# PROBLEM
A word-for-word repeat of the records below is what this calls for.

# LISTED ENTRIES
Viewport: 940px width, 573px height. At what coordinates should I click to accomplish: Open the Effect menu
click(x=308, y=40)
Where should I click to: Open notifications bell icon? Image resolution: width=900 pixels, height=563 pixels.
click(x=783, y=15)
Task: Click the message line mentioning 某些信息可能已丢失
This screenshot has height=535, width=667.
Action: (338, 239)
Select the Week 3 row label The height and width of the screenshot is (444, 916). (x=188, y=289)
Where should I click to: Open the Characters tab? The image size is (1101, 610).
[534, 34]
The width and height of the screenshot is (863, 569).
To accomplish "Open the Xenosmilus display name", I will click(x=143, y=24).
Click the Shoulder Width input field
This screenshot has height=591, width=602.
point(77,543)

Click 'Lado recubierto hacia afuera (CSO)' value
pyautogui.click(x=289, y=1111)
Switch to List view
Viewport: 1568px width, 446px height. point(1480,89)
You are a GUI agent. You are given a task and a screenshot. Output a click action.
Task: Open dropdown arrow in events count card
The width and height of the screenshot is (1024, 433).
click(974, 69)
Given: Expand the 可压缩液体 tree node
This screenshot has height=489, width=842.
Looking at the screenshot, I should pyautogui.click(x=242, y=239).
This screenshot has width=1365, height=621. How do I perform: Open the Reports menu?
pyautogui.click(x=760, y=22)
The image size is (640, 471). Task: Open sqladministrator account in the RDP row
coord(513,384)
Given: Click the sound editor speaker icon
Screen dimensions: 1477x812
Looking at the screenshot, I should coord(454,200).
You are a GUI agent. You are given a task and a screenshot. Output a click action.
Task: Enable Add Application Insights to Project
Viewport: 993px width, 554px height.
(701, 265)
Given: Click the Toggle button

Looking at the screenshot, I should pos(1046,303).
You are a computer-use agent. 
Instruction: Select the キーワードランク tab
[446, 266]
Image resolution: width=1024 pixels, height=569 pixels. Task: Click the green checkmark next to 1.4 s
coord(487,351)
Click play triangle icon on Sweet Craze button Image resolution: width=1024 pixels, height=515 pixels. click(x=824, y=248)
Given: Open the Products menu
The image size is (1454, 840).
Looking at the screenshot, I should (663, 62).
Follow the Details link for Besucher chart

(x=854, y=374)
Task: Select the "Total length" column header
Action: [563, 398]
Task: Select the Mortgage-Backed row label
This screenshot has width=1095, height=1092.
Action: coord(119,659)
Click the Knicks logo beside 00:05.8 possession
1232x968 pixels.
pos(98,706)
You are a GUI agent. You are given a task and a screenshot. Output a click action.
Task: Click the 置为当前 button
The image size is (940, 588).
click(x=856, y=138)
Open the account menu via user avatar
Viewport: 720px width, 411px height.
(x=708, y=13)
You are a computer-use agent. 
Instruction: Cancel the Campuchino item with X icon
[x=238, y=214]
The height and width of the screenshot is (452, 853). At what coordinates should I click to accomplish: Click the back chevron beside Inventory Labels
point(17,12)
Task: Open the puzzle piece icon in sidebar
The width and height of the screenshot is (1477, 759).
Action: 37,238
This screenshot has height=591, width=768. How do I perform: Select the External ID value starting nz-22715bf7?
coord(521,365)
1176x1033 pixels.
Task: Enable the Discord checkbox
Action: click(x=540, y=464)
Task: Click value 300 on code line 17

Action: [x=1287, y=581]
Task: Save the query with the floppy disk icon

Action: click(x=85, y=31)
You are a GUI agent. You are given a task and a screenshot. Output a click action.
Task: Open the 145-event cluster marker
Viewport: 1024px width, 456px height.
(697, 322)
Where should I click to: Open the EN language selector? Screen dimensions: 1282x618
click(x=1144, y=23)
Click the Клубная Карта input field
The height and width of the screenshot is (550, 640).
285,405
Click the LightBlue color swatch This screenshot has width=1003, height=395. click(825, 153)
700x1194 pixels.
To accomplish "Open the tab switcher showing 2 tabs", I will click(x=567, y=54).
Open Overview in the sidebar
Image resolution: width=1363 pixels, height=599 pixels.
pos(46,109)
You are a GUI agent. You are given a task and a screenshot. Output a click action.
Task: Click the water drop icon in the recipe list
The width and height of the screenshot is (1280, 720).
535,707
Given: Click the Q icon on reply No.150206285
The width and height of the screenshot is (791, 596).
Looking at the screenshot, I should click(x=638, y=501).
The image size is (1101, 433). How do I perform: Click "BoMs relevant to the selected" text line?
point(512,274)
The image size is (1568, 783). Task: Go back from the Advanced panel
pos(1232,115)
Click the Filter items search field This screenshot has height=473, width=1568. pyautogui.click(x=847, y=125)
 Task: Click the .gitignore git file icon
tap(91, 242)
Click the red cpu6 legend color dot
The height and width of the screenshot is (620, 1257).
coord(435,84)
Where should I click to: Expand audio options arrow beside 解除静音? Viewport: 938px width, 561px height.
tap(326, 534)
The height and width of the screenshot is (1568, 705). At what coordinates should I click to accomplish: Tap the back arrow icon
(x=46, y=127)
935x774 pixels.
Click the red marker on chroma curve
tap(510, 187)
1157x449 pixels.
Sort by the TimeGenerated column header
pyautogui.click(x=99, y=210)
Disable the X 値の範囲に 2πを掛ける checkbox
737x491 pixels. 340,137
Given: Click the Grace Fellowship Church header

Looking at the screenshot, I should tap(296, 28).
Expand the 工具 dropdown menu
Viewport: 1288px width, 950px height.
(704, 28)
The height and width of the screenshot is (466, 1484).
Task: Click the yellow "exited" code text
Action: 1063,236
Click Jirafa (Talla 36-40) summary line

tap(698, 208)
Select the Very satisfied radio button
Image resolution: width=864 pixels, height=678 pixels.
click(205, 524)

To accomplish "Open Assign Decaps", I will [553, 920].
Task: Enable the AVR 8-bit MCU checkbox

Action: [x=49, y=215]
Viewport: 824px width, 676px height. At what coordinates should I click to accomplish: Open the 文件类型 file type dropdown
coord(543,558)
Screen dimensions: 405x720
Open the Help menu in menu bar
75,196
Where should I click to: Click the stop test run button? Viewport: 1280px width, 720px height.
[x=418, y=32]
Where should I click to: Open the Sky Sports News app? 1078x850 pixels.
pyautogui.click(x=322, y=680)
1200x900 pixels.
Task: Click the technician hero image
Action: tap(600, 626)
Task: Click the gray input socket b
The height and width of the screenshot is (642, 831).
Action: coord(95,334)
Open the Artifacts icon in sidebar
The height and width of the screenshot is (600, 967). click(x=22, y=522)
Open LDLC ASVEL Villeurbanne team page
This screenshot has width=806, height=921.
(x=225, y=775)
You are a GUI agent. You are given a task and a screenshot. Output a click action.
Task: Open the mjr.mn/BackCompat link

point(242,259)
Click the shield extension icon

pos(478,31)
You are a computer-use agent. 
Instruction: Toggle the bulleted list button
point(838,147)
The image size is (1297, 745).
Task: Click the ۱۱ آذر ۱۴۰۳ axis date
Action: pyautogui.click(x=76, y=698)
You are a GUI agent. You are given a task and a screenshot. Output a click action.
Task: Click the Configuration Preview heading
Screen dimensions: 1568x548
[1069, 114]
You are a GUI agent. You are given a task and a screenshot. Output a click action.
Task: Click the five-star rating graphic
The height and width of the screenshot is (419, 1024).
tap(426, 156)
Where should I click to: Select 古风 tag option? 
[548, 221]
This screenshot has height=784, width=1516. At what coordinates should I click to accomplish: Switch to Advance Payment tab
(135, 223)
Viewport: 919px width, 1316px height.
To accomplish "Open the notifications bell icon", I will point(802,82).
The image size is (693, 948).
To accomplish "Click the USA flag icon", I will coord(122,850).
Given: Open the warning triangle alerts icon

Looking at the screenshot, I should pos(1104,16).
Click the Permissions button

# OUTPUT FOR THIS EXERCISE
Viewport: 940px width, 573px height. At what coordinates should I click to accomplish: Open the Effect menu
click(x=308, y=40)
Where should I click to: Open notifications bell icon? Image resolution: width=900 pixels, height=563 pixels.
click(x=783, y=15)
Task: Click the message line mentioning 某些信息可能已丢失
This screenshot has height=535, width=667.
Action: (338, 239)
Select the Week 3 row label The height and width of the screenshot is (444, 916). (x=188, y=289)
Where should I click to: Open the Characters tab? The image size is (1101, 610).
[534, 34]
The width and height of the screenshot is (863, 569).
To accomplish "Open the Xenosmilus display name", I will click(x=143, y=24).
Click the Shoulder Width input field
This screenshot has height=591, width=602.
point(77,543)

Click 'Lado recubierto hacia afuera (CSO)' value
pyautogui.click(x=289, y=1111)
Switch to List view
Viewport: 1568px width, 446px height. point(1480,89)
You are a GUI agent. You are given a task and a screenshot. Output a click action.
Task: Open dropdown arrow in events count card
The width and height of the screenshot is (1024, 433).
click(974, 69)
Given: Expand the 可压缩液体 tree node
This screenshot has height=489, width=842.
Looking at the screenshot, I should pyautogui.click(x=242, y=239).
This screenshot has width=1365, height=621. How do I perform: Open the Reports menu?
pyautogui.click(x=760, y=22)
The image size is (640, 471). Task: Open sqladministrator account in the RDP row
coord(513,384)
Given: Click the sound editor speaker icon
Screen dimensions: 1477x812
Looking at the screenshot, I should coord(454,200).
You are a GUI agent. You are given a task and a screenshot. Output a click action.
Task: Enable Add Application Insights to Project
Viewport: 993px width, 554px height.
(701, 265)
Given: Click the Toggle button

Looking at the screenshot, I should pos(1046,303).
You are a computer-use agent. 
Instruction: Select the キーワードランク tab
[446, 266]
Image resolution: width=1024 pixels, height=569 pixels. Task: Click the green checkmark next to 1.4 s
coord(487,351)
Click play triangle icon on Sweet Craze button Image resolution: width=1024 pixels, height=515 pixels. click(x=824, y=248)
Given: Open the Products menu
The image size is (1454, 840).
Looking at the screenshot, I should (663, 62).
Follow the Details link for Besucher chart

(x=854, y=374)
Task: Select the "Total length" column header
Action: [563, 398]
Task: Select the Mortgage-Backed row label
This screenshot has width=1095, height=1092.
Action: coord(119,659)
Click the Knicks logo beside 00:05.8 possession
1232x968 pixels.
pos(98,706)
You are a GUI agent. You are given a task and a screenshot. Output a click action.
Task: Click the 置为当前 button
The image size is (940, 588).
click(x=856, y=138)
Open the account menu via user avatar
Viewport: 720px width, 411px height.
(x=708, y=13)
You are a computer-use agent. 
Instruction: Cancel the Campuchino item with X icon
[x=238, y=214]
The height and width of the screenshot is (452, 853). At what coordinates should I click to accomplish: Click the back chevron beside Inventory Labels
point(17,12)
Task: Open the puzzle piece icon in sidebar
The width and height of the screenshot is (1477, 759).
Action: 37,238
This screenshot has height=591, width=768. How do I perform: Select the External ID value starting nz-22715bf7?
coord(521,365)
1176x1033 pixels.
Task: Enable the Discord checkbox
Action: click(x=540, y=464)
Task: Click value 300 on code line 17

Action: [x=1287, y=581]
Task: Save the query with the floppy disk icon

Action: click(x=85, y=31)
You are a GUI agent. You are given a task and a screenshot. Output a click action.
Task: Open the 145-event cluster marker
Viewport: 1024px width, 456px height.
(697, 322)
Where should I click to: Open the EN language selector? Screen dimensions: 1282x618
click(x=1144, y=23)
Click the Клубная Карта input field
The height and width of the screenshot is (550, 640).
285,405
Click the LightBlue color swatch This screenshot has width=1003, height=395. click(825, 153)
700x1194 pixels.
To accomplish "Open the tab switcher showing 2 tabs", I will click(x=567, y=54).
Open Overview in the sidebar
Image resolution: width=1363 pixels, height=599 pixels.
pos(46,109)
You are a GUI agent. You are given a task and a screenshot. Output a click action.
Task: Click the water drop icon in the recipe list
The width and height of the screenshot is (1280, 720).
535,707
Given: Click the Q icon on reply No.150206285
The width and height of the screenshot is (791, 596).
Looking at the screenshot, I should click(x=638, y=501).
The image size is (1101, 433). How do I perform: Click "BoMs relevant to the selected" text line?
point(512,274)
The image size is (1568, 783). Task: Go back from the Advanced panel
pos(1232,115)
Click the Filter items search field This screenshot has height=473, width=1568. pyautogui.click(x=847, y=125)
 Task: Click the .gitignore git file icon
tap(91, 242)
Click the red cpu6 legend color dot
The height and width of the screenshot is (620, 1257).
coord(435,84)
Where should I click to: Expand audio options arrow beside 解除静音? Viewport: 938px width, 561px height.
tap(326, 534)
The height and width of the screenshot is (1568, 705). At what coordinates should I click to accomplish: Tap the back arrow icon
(x=46, y=127)
935x774 pixels.
Click the red marker on chroma curve
tap(510, 187)
1157x449 pixels.
Sort by the TimeGenerated column header
pyautogui.click(x=99, y=210)
Disable the X 値の範囲に 2πを掛ける checkbox
737x491 pixels. 340,137
Given: Click the Grace Fellowship Church header

Looking at the screenshot, I should tap(296, 28).
Expand the 工具 dropdown menu
Viewport: 1288px width, 950px height.
(704, 28)
The height and width of the screenshot is (466, 1484).
Task: Click the yellow "exited" code text
Action: 1063,236
Click Jirafa (Talla 36-40) summary line

tap(698, 208)
Select the Very satisfied radio button
Image resolution: width=864 pixels, height=678 pixels.
click(205, 524)

To accomplish "Open Assign Decaps", I will [553, 920].
Task: Enable the AVR 8-bit MCU checkbox

Action: [x=49, y=215]
Viewport: 824px width, 676px height. At what coordinates should I click to accomplish: Open the 文件类型 file type dropdown
coord(543,558)
Screen dimensions: 405x720
Open the Help menu in menu bar
75,196
Where should I click to: Click the stop test run button? Viewport: 1280px width, 720px height.
[x=418, y=32]
Where should I click to: Open the Sky Sports News app? 1078x850 pixels.
pyautogui.click(x=322, y=680)
1200x900 pixels.
Task: Click the technician hero image
Action: tap(600, 626)
Task: Click the gray input socket b
The height and width of the screenshot is (642, 831).
Action: coord(95,334)
Open the Artifacts icon in sidebar
The height and width of the screenshot is (600, 967). click(x=22, y=522)
Open LDLC ASVEL Villeurbanne team page
This screenshot has width=806, height=921.
(x=225, y=775)
You are a GUI agent. You are given a task and a screenshot. Output a click action.
Task: Open the mjr.mn/BackCompat link

point(242,259)
Click the shield extension icon

pos(478,31)
You are a computer-use agent. 
Instruction: Toggle the bulleted list button
point(838,147)
The image size is (1297, 745).
Task: Click the ۱۱ آذر ۱۴۰۳ axis date
Action: pyautogui.click(x=76, y=698)
You are a GUI agent. You are given a task and a screenshot. Output a click action.
Task: Click the Configuration Preview heading
Screen dimensions: 1568x548
[1069, 114]
You are a GUI agent. You are given a task and a screenshot. Output a click action.
Task: Click the five-star rating graphic
The height and width of the screenshot is (419, 1024).
tap(426, 156)
Where should I click to: Select 古风 tag option? 
[548, 221]
This screenshot has height=784, width=1516. At what coordinates should I click to accomplish: Switch to Advance Payment tab
(135, 223)
Viewport: 919px width, 1316px height.
To accomplish "Open the notifications bell icon", I will point(802,82).
The image size is (693, 948).
To accomplish "Click the USA flag icon", I will coord(122,850).
Given: Open the warning triangle alerts icon

Looking at the screenshot, I should pos(1104,16).
Click the Permissions button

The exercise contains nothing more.